Figure 10 shows the variation of water contact angles with time for all the BioHDPE/pinecone composites. As it can be seen, initially (0 min exposure time) all the samples present values superior to 65°, which makes them hydrophobic according to the hydrophilic threshold established by Vogler [
51]. This is ascribed to the non-polar nature of BioHDPE, which is formed only by C-H bonds. These bonds have practically no difference in electronegativity. This is also the reason why BioHDPE shows a constant contact angle of 94° for all the exposure times. When pinecone particles are introduced, a considerable reduction of about 13% in the contact angle is observed. This could be ascribed to cellulose, hemicellulose, and lignin, which are present in pinecone particles (hydroxyl and carbonyl groups). These groups provide polarity to the material and can form hydrogen bonds with water (polar solvent), giving higher wettability [
52]. Furthermore, as it can be observed, contact angle considerably reduces over time. The more intense phenomenon is the higher the pinecone proportion, although the presence of PE-g-MA reduces this effect. Thereby, it can be observed how the sample with 5 wt.% of pinecone with PE-g-MA exhibits a contact angle value of 30.4° after 30 min of exposure time, while in the non-compatibilized sample with the same pinecone proportion the water drop completely disappeared. This fact is linked to a greater interaction between the filler and the matrix, which avoids a higher water absorption.

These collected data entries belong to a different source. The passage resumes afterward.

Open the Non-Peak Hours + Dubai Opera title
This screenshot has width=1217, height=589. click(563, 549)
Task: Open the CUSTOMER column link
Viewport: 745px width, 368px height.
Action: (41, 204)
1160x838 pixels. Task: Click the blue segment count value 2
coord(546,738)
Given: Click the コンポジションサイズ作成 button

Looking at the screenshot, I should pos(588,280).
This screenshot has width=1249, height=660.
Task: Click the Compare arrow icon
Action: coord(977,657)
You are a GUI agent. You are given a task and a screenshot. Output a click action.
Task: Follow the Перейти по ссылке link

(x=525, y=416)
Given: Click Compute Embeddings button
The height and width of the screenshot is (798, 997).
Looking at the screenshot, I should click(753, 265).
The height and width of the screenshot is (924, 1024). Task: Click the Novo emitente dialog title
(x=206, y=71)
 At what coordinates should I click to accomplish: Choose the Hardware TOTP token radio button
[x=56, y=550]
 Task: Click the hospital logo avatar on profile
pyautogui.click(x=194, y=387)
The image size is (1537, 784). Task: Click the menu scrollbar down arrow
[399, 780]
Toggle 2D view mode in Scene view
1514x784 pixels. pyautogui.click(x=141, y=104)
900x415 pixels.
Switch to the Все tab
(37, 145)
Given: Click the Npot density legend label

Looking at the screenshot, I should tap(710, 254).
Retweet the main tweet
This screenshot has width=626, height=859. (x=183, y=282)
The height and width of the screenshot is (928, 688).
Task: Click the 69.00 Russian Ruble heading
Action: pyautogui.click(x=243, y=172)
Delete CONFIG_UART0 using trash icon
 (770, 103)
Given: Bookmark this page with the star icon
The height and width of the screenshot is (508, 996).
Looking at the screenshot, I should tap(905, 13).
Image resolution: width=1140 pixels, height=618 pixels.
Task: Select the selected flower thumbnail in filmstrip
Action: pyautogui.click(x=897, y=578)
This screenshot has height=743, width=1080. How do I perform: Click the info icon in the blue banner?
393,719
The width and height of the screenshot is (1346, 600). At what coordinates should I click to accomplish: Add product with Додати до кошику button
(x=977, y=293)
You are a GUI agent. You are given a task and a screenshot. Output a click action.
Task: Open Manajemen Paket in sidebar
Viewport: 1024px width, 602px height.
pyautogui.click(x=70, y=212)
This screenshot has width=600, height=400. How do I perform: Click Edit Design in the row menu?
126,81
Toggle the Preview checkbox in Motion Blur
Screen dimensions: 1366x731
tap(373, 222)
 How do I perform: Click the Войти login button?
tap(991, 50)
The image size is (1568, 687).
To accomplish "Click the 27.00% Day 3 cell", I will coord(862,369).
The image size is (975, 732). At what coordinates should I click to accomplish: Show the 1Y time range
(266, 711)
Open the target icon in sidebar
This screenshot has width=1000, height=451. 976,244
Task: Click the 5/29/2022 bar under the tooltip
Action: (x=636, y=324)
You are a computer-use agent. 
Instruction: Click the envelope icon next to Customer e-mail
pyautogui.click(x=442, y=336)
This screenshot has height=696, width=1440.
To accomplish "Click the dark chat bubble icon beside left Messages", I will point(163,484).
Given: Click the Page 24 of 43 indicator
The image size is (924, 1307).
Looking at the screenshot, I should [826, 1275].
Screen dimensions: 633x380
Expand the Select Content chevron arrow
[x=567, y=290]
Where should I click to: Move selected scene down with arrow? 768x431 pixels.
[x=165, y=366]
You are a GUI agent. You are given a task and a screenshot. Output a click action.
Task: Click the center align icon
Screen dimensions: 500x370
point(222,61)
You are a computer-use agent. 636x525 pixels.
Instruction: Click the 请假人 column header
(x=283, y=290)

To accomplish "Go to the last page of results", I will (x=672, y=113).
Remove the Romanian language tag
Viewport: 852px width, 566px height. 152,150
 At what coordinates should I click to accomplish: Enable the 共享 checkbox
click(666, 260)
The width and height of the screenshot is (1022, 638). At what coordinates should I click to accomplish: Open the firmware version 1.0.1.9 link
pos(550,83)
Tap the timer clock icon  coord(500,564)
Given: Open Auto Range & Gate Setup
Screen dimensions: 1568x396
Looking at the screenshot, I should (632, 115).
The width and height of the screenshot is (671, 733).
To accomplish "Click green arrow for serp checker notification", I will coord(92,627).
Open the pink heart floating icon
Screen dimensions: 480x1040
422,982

Higher pinecone compositions make the water drop to completely disappear after 45 min of exposure time, showing that the compatibilizing effect is not enough in this case to counter the hydrophilicity of the lignocellulosic pinecone particles.
The results presented here are consistent with the ones obtained in the water uptake test, concluding that BioHDPE composites obtain more affinity for water as the pinecone content increases in the blends, although the use of PE-g-MA tends to slightly reduce this behavior.
4. Conclusions and Future Perspectives
The results obtained in this work allow to validate the incorporation of pinecone particles for the obtention of WPCs with a relatively low cost. The use of highly abundant reinforcing fillers and a very low cost such as pinecone offer can also increase the performance of the obtained material. It has been demonstrated that it is possible to obtain good mechanical response from pinecone composites up to 20 wt.% of pinecone. The use of PE-g-MA as a compatibilizer has effectively increased the ductile mechanical properties of the composites. Thermal stability also improves considerably with the use of PE-g-MA, even at high proportions of pinecone. Moreover, the intrinsic great water absorption of the composites with lignocellulosic particles is lowered by effect of the compatibilizer, improving the behavior against water, which allows the use of these materials even in some outdoor environments. Regarding visual appearance, characteristic brown colors similar to those of some natural woods have been obtained with the addition of pinecone. It has also been demonstrated that the affinity between the non-polar polymeric matrix and the lignocellulosic particles allows a general upgrade of the capabilities of the materials. Moreover, compositions of up to 20 wt.% of pinecone have been used, which drastically reduces the cost of the final product. All in all, it has been possible to develop a completely sustainable material with potential application in gardening furniture, owing to its wood-like color and its good outdoor performance. In short, the results obtained in this work allow validating the wood plastic composites obtained from a very abundant natural resource such as pinecone, the use of compatibilizers has a great impact on the performance, allowing the addition of a higher percentage of reinforcement without reducing the performance range. The development of new compatibilizers more suitable for this composite is foreseeably one of the objects of study for future work related to this field.